Among the most dedicated fans were many who used Rand’s characters as templates for self-assessment and self-improvement. Worried by Rand’s condemnation of “second-handers,” they wondered if they fell into this category. An army lieutenant confessed to Rand, “However, admire him and agree with Roark as I do, I haven’t the personal guts, if you call it that, to emulate him. . . . Perhaps I am, after all, closer to Gail Wynand, because I have no reason to believe I could hold out longer than he did.” Others credited
The Fountainhead
with rescuing them from conformity or surrender. After finishing the book one reader told Rand, “I was profoundly challenged and frightened. The challenge has outlived the fright. . . . Thank you.” A young woman compared herself to each of the book’s characters in turn, finally concluding, “I am myself—believe in that, living by what I really want.” By compelling readers to accept or reject parallels between themselves and her characters, Rand inspired many readers to reflect on their own choices and motivations in life.
46

For others the book was a more intellectual experience. Rand’s rejection of traditional morality and her counterintuitive theory of selfishness provoked many readers to thought, debate, and discussion. Her book was particularly popular among soldiers, who found in Rand’s enormous tome both relief from boredom and a welcome meditation on the reasons for U.S. involvement in the war.

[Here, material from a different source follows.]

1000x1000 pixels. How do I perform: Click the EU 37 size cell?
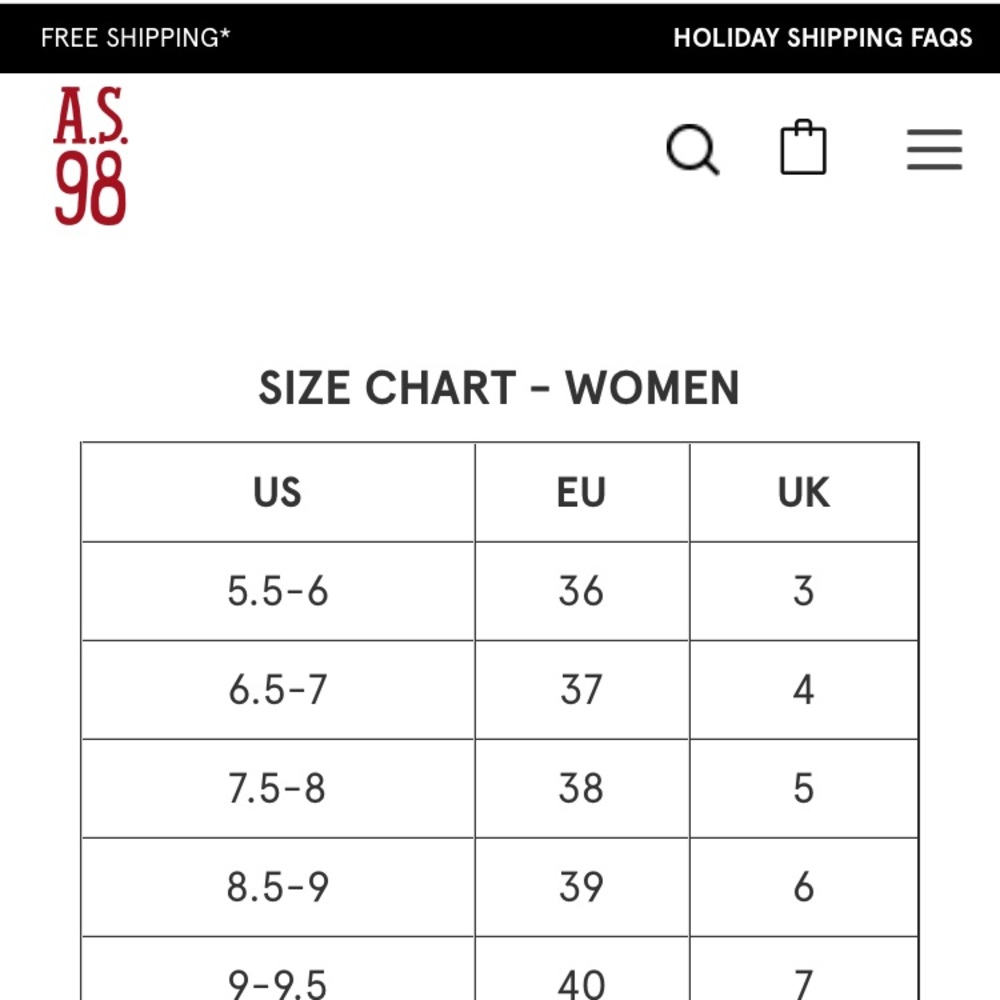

As a serviceman stationed in Texas put it, “Though I do not entirely agree with hypotheses established in this book, I must admit that this material warrants much serious consideration. Indeed, superficially it appears to offer a logical recapitulation of the forces behind present-day global turmoil.” Several letter writers told Rand that her novel was a hot commodity among their military units, eagerly passed from reader to reader. An army private wrote, “[
The Fountainhead
was] giving my brain some well needed
exercise,” and a book reviewer from Boston recounted, “My husband and I lived in [
The Fountainhead
] for several weeks, discussed it frontwards and backwards, in and out, the ‘what’ the ‘why’ the ‘wherefore.’” Even those who disagreed with Rand enjoyed thinking through the questions she raised. This intellectual excitement was engendered by Rand’s careful encoding of ideas in a fictional plot. Many who would never have read a treatise on ethics or politics found the novel drew them quickly into the world of ideas.
47

From the start Rand hoped to twin the emotional and intellectual parts of the novel. Ideally readers would experience strong feelings of identification with both her characters and her political views. She told DeWitt Emery, “When you read it, you’ll see what an indictment of the New Deal it is, what it does to the ‘humanitarians’ and what effect it could have on the next election—although I never mentioned the New Deal by name.”
48
Rand’s belief that fiction could have important political consequences sprang from her Russian background and her careful observations of the New York left. As anti-Communists were hustled out of Leningrad State University, Rand had realized that the most innocuous of literary works could have political meaning. She kept this in mind during her first years in the United States, when she sent her family American novels to translate into Russian. These books were an important source of income for the Rosenbaums, but they had to pass the Soviet censors. Rand became an expert in picking out which type of story would gain the approval of the Communists. These same works, she believed, were slowly poisoning the American system and had contributed to Willkie’s defeat. “The people are so saturated with the collectivism of New Deal propaganda that they cannot even grasp what Mr. Willkie really stood for,” she wrote in a fund-raising letter. “That propaganda has gone much deeper than mere politics. And it has to be fought in a sphere deeper than politics.”
49
The Fountainhead
would expose Americans to values and ideals that supported individualism rather than collectivism.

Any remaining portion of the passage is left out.